His voice was so quiet at times he could barely be heard across the chambers of the House Judiciary Committee, and he faced a firing line of dour lawmakers, some of them intent on hammering the tech giant for alleged political bias.
"He didn't make any enemies here today," said Daniel Castro, vice president of the Washington think tank Information Technology and Innovation Foundation. "The people who were here trying to rattle him weren't able to do it. Google came out unscathed."
Pichai was the measured, mild-mannered political tenderfoot in a sea of Washington bombast, not showing agitation at the silliest of questions or taking his interrogators' bait.
And after the hearing, with the high-stakes showdown behind him, one of the most powerful executives on the planet couldn't help but smile. The two mock hearings in California and Washington he had sat for in preparation were a little less tough, Pichai said with a soft laugh later, following an interview at The Washington Post.
In Silicon Valley, Pichai, 46, is as close to rock-star royalty as one can get: an India-born engineer who rose through the ranks to helm one of the world's most powerful tech empires.
In a culture that worships innovation, he is revered as a special type of technical-minded billionaire, more likely to rhapsodize about the profundity of artificial intelligence than pore over the details of a balance sheet.
Yet in Washington, Pichai has effectively been a nonentity, and Google - the town's biggest corporate lobbyist - has had to do its politicking without his presence. Indeed, neither he nor Google's co-founder Larry Page testified at a Senate committee hearing in September. Instead, Google was represented by an empty chair.
Tuesday's hearing was designed from the jump as a scene of performative political outrage at Big Tech, which has spent much of the year as a punching bag over claims of anti-conservative bias.
The hearing was crashed by longtime Trump crony Roger Stone and far-right conspiracy theorist Alex Jones, who called Google "the most horrible corporation on earth" to anyone in the halls willing to listen.
A man dressed as the mascot of the game Monopoly, Rich Uncle Pennybags, sat quietly in the crowd, peering through a monocle. Another protester opened the hearing-room doors and flashed a sign with Google's name in the Chinese flag - a silent criticism of the company's ongoing development of products that could align with the desires of the surveillance state.
The demands from a phalanx of lawmakers - skewed heavily toward stern-faced, old, white men - ranged from prosecutorial cross-examinations to questions more likely to be expressed by old uncles seeking tech support from young kids during a Thanksgiving gathering.
Rep. Zoe Lofgren, D-Calif., asked Pichai why a Google search of the word "idiot" had brought up images of President Trump. And Rep. Steve King, R-Iowa, asked him to explain why his seven-year-old granddaughter's iPhone had acted strangely. "Congressman, the iPhone is made by a different company," Pichai said quietly.

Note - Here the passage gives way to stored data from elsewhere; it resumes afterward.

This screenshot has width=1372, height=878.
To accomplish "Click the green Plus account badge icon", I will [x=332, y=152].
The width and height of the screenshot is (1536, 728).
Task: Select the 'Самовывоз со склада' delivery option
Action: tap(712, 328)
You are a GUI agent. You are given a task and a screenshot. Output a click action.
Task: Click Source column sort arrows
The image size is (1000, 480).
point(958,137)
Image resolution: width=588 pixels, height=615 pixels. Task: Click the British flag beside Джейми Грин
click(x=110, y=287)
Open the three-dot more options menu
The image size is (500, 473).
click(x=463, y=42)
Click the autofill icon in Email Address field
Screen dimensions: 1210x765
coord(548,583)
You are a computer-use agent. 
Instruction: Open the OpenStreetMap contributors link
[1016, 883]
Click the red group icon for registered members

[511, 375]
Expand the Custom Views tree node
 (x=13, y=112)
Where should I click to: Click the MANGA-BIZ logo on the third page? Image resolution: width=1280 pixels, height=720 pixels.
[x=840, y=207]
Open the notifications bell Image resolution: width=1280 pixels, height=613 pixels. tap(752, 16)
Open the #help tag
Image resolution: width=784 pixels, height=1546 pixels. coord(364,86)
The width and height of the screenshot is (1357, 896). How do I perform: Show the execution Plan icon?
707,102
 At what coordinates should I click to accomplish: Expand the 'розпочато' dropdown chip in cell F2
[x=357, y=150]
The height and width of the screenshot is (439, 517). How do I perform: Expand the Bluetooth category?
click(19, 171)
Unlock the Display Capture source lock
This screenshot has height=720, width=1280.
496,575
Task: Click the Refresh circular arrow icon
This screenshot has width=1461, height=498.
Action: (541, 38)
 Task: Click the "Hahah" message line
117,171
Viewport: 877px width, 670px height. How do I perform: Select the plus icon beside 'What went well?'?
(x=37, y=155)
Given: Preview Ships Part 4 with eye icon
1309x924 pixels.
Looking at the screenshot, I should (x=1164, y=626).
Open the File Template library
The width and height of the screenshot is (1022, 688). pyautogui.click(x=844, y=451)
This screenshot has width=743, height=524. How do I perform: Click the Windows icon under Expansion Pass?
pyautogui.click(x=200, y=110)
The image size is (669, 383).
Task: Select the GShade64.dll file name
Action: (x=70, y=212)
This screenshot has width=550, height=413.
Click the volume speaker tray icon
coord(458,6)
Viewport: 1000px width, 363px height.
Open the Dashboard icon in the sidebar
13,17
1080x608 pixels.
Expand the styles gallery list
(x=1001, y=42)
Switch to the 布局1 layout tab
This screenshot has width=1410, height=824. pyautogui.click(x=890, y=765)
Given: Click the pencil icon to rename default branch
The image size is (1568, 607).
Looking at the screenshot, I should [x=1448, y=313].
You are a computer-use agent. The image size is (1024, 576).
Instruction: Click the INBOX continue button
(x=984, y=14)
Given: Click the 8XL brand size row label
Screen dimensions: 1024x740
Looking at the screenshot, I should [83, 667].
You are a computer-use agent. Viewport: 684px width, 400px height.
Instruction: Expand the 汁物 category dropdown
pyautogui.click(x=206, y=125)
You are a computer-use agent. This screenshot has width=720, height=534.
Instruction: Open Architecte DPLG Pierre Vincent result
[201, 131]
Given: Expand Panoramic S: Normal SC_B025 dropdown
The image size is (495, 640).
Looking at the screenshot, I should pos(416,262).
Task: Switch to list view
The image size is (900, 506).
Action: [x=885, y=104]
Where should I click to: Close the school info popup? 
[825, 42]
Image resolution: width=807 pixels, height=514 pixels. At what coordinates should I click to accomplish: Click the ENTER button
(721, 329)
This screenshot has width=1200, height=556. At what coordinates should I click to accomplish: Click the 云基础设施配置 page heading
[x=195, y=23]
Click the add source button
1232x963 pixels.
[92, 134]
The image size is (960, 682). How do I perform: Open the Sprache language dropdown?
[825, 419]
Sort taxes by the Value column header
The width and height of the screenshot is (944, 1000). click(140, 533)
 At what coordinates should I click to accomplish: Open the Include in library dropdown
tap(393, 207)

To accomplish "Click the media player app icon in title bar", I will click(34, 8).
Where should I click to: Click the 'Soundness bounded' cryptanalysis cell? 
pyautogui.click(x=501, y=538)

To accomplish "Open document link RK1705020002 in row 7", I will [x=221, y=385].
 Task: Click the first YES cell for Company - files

Ed Black, president of the Washington tech advocacy group Computer & Communications Industry Association, said afterward, "He withstood it with a degree of stoicism that I would have to strain to match."
After it all, Pichai proved to even his critics to be a master of deflection, capable of gliding past tough questions and consistently hitting talking points - saying a lot while conveying very little.
That allowed him to walk out of the hearing with Google's mission accomplished: no major gaffes, no embarrassing sound bites.
Pichai left the hearing through a small press scrum, thinned by the latest scandal emerging from Trump's Oval Office. As for Rich Uncle Pennybags, the man who had practically dominated the camera footage behind him? Pichai said later he'd never seen him.